Losing state means losing track of what Terraform manages — manual imports required.
terraform plan shows a diff against state, not against the cluster directly.
Sensitive values can end up in state.

CT

CT is stateless. It generates YAML. The only “state” is your Git repo and whatever your GitOps tool tracks. Nothing to lock, nothing to corrupt, nothing to back up.

Logic and conditionals

Terraform

deployment({
  name: "api",
  replicas: Values.replicas,
  image: Values.image,
  port: 8080,
});

if (Values.hpa?.enabled) {
  hpa({
    name: "api",
    minReplicas: Values.replicas,
    maxReplicas: Values.hpa.max,
  });
}

resource "kubernetes_deployment" "api" {
  count = var.enable_api ? 1 : 0

  metadata {
    name = "api"
  }

  spec {
    replicas = var.replicas
  }
}

resource "kubernetes_horizontal_pod_autoscaler" "api" {
  count = var.enable_hpa ? 1 : 0

  metadata {
    name = "api"
  }

  spec {
    min_replicas = var.replicas
    max_replicas = var.max_replicas

    scale_target_ref {
      api_version = "apps/v1"
      kind        = "Deployment"
      name        = kubernetes_deployment.api[0].metadata[0].name
    }
  }
}

count and for_each are the primary conditional mechanisms in HCL. Referencing conditional resources requires index syntax ([0]).
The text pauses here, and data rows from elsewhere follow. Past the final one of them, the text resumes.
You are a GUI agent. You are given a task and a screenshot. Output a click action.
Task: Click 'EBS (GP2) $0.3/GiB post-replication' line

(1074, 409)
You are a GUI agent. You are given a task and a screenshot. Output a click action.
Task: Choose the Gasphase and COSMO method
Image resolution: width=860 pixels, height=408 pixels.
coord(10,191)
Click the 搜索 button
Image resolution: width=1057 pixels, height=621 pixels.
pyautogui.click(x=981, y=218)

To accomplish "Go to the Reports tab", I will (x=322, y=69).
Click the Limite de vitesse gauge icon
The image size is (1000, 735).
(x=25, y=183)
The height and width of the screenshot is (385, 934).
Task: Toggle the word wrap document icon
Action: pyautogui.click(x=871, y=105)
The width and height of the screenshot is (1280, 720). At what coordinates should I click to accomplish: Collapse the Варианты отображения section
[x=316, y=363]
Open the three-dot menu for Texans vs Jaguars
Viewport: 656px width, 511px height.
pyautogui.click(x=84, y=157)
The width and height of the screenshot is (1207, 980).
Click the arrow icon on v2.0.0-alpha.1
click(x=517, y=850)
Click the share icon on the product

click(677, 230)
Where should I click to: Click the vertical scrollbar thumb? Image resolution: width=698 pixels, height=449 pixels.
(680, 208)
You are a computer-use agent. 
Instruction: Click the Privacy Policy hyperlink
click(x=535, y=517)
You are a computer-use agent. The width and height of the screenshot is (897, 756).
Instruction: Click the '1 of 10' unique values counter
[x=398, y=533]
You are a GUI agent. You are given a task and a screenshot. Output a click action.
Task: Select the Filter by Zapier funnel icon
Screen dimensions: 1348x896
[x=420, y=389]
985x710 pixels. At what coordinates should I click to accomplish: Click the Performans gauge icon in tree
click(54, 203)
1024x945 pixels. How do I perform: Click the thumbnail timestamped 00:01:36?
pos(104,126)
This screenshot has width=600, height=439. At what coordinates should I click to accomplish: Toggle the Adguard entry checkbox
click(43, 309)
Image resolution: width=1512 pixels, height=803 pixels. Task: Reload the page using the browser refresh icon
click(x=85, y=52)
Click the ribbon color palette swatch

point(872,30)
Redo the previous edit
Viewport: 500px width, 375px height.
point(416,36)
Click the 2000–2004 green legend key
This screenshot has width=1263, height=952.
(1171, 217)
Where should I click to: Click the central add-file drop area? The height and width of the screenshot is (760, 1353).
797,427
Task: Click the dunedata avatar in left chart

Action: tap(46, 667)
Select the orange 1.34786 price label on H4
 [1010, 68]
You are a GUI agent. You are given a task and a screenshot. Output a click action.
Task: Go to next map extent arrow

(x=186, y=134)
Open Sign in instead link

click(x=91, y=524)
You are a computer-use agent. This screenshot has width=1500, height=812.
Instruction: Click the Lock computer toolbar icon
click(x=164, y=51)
CT uses real if, real variables, real functions.

Modules vs imports

Terraform

import { createApp }
  from "github.com/my-org/k8s-helpers@v1.0/app";

createApp({
  name: "api",
  image: Values.image,
  replicas: Values.replicas,
});

module "api" {
  source = "git::https://github.com/my-org/tf-modules.git//k8s-app?ref=v1.0"

  name     = "api"
  image    = var.api_image
  replicas = var.replicas
}

Standard ES imports. Pin to a tag. No special module structure, no variable/output declarations.

When Terraform makes more sense

You need to provision cloud infrastructure (VPCs, RDS, Route53, IAM) — CT doesn’t do this.
Your org standardizes on Terraform and the kubernetes provider is good enough for your K8s needs.
You need terraform plan for change preview including infrastructure dependencies.
You manage resources across multiple providers in a single configuration.

When CT makes more sense

You only need Kubernetes manifests and already have a GitOps pipeline.
You want stateless generation — no tfstate, no backend, no locking headaches.
You want real TypeScript instead of HCL for logic, loops, and composition.
You want concise manifests — CT factories vs verbose HCL resource blocks.
You want generated YAML you can review in a PR before it reaches the cluster.

Using them together

CT and Terraform are natural complements:

Terraform → provisions infrastructure (VPC, EKS, RDS, DNS)
CT        → generates Kubernetes manifests for apps
ArgoCD    → syncs CT-generated manifests to the EKS cluster

Terraform manages the platform, CT manages the workloads running on it. No overlap, no conflict.